Александр Иванович Герцен родился 25 марта (6 апреля по новому стилю) 1812 года в Москве. Его отец, знатный русский барин Иван Алексеевич Яковлев, вернулся в 1811 году из долгих заграничных скитаний с молодой девушкой Генриеттой Луизой Гааг, дочерью бедного немецкого чиновника. Нареченная в доме Яковлева Луизой Ивановной, она стала матерью незаконнорожденного сына Александра, которому отец дал не свою, а придуманную им «говорящую» фамилию Герцен (от немецкого слова «Herz» – сердце). Оказавшись «воспитанником» родного отца, впечатлительный мальчик остро переживал двусмысленность своего положения в «случайном семействе». Рано проснулось в нем аналитическое отношение к окружающему, осознание странностей и противоречий в образе жизни «европеизированной» прослойки русского общества.
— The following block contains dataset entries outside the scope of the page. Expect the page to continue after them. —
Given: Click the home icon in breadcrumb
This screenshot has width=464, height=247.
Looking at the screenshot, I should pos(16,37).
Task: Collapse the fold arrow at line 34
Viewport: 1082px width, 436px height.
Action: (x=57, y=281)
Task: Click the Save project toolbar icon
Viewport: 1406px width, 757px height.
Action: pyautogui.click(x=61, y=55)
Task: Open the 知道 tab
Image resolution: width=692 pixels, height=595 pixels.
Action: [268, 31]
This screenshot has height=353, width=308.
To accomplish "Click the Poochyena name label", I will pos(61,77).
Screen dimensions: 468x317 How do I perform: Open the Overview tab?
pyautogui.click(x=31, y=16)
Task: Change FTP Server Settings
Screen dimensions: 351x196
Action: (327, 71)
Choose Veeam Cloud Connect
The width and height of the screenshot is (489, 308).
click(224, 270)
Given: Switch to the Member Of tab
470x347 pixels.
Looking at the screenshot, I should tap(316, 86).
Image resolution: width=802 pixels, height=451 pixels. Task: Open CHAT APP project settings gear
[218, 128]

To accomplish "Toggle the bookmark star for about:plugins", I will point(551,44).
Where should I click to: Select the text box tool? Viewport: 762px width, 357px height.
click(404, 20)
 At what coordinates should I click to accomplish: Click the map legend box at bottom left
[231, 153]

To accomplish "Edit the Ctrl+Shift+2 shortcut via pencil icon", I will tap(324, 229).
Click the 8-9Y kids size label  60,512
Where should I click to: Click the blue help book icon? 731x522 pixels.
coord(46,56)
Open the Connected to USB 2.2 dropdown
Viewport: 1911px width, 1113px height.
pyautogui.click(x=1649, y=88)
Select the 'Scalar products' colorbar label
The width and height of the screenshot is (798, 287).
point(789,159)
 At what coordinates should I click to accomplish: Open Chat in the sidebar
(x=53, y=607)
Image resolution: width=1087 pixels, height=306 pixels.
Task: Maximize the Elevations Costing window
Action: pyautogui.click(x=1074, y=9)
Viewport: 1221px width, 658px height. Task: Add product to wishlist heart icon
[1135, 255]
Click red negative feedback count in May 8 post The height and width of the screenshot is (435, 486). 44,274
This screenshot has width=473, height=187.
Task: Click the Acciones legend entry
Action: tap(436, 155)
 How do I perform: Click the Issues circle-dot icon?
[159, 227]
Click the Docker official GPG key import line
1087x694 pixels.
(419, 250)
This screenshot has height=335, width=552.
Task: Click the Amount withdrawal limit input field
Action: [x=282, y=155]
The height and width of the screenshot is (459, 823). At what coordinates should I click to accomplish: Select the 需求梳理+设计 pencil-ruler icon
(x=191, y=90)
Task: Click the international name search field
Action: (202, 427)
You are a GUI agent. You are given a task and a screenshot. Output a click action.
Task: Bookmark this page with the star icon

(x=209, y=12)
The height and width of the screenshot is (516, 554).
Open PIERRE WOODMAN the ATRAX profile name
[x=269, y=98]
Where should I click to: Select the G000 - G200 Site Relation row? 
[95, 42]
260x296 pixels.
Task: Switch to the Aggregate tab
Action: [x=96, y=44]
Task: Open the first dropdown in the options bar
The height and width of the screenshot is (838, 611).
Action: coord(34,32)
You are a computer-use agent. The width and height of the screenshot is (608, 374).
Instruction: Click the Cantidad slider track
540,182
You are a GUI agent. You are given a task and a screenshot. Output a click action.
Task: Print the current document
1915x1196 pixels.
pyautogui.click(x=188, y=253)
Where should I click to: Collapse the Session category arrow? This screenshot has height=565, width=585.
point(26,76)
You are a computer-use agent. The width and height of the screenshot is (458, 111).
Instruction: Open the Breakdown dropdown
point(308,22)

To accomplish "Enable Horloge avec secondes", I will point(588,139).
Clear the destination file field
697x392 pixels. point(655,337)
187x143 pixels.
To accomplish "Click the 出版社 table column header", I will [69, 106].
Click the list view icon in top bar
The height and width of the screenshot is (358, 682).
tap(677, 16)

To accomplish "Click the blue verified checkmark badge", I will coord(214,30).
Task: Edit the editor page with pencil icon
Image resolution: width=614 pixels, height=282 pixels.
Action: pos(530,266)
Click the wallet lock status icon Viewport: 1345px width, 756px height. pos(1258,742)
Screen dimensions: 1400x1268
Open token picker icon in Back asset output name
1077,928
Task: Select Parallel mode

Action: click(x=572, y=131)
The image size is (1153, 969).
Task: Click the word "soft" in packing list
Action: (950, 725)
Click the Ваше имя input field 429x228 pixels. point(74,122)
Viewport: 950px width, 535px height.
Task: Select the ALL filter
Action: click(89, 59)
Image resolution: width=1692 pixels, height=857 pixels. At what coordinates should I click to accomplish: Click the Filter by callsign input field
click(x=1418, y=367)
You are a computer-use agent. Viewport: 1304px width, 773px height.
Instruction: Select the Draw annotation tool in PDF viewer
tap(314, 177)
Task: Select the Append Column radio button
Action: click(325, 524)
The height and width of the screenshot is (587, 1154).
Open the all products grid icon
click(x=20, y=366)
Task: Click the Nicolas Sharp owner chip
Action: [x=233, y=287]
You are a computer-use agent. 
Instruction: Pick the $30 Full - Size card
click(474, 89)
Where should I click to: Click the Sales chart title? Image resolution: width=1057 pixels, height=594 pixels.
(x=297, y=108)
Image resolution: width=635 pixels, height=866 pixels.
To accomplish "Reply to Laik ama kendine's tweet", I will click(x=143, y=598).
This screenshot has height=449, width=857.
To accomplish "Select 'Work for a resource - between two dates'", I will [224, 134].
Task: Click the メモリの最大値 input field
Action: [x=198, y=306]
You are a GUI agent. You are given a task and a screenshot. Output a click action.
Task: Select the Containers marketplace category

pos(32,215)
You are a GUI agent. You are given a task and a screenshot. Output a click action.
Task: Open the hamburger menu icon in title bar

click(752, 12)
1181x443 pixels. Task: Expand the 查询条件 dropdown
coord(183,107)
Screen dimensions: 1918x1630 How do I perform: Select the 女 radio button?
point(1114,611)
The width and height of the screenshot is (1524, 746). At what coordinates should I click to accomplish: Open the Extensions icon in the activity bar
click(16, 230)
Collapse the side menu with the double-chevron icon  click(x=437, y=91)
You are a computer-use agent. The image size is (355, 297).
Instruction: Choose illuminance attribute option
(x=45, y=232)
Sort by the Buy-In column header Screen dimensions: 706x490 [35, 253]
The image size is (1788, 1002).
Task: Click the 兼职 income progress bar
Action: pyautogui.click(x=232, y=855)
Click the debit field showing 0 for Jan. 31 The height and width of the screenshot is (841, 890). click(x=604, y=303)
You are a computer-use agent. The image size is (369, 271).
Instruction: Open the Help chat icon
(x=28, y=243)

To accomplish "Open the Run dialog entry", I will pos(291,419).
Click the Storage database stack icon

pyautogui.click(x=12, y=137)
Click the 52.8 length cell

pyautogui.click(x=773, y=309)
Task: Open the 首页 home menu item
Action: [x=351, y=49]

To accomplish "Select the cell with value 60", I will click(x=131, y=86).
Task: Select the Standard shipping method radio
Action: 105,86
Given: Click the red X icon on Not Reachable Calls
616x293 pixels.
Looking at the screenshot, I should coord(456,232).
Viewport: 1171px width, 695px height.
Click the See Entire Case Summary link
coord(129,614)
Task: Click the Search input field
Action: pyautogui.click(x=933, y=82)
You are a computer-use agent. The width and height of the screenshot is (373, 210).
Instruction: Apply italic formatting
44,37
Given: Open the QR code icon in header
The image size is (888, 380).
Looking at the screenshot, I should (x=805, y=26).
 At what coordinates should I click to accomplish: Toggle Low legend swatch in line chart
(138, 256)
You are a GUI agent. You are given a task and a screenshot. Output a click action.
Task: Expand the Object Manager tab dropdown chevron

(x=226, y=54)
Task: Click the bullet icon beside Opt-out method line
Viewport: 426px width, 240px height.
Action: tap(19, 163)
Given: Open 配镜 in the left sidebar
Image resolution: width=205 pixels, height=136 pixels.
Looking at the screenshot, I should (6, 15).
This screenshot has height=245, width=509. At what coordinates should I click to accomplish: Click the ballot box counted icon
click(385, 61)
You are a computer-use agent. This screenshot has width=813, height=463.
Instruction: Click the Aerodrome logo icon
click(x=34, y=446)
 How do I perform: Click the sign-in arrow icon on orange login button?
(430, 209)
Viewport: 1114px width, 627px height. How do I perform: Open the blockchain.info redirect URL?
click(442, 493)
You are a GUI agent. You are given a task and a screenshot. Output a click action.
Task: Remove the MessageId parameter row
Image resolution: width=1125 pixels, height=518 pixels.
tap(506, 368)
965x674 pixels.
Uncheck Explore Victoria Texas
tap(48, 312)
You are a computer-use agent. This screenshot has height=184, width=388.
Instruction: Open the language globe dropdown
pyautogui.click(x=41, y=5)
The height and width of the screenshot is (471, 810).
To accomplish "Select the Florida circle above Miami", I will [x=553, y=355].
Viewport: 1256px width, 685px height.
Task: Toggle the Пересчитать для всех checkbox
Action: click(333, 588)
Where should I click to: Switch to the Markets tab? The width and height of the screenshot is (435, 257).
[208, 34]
С одной стороны, православный отец, все «благочестие» которого сводилось к строгому требованию, чтобы «воспитанник» соблюдал посты, не обязательные для самого воспитателя по «слабому состоянию здоровья», с другой стороны, лютеранка мать, берущая порою сына в протестантскую кирху, где мальчик «выучился до артистической степени передразнивать немецких пасторов, их декламацию и пустословие». А в итоге – полное недоверие к официальной церковности как в православной, так и в лютеранской ее разновидности.
«Но Евангелие, – вспоминал Герцен, – я читал много и с любовью, по-славянски и в лютеровском переводе. Я читал без всякого руководства, не все понимал, но чувствовал искреннее и глубокое уважение к читаемому. В первой молодости моей я часто увлекался вольтерианизмом, любил иронию и насмешку, но не помню, чтоб когда-нибудь взял Евангелие с холодным чувством, это меня проводило через всю жизнь; во все возрасты, при разных событиях я возвращался к чтению Евангелия, и всякий раз его содержание низводило мир и кротость на душу».
С ранних лет, через общение с матерью, мальчик овладел немецким, а через отца и гувернеров – французским языком. В доме была богатая библиотека из книг французских просветителей ХVIII века, в которой можно было рыться свободно. Беспорядочное чтение вызывало массу вопросов, с которыми Герцен обращался к учителю Бюшо, участнику Великой французской революции, и студенту из семинаристов Протопопову, который стал носить ему «мелко переписанные и очень затертые тетрадки стихов Пушкина «Ода на свободу», «Кинжал», «Думы» Рылеева». Герцен все это переписывал и заучивал наизусть.
Детские годы мальчика были овеяны воспоминаниями близких о грозе 1812 года, о нашествии французов и пожаре Москвы. Все это воспитывало кровную любовь Герцена к древней русской столице. «Москва, по-видимому сонная и вялая, – писал он в книге «Былое и думы», – просыпается всякий раз, когда надобно, и становится в уровень с обстоятельствами, когда над Русью гремит гроза. Она в 1612 году кроваво обвенчалась с Россией и сплавилась с нею огнем 1812… Хмуря брови и надувая губы, ждал Наполеон ключей Москвы у Драгомиловской заставы, нетерпеливо играя мундштуком и теребя перчатку. Он не привык один входить в чужие города.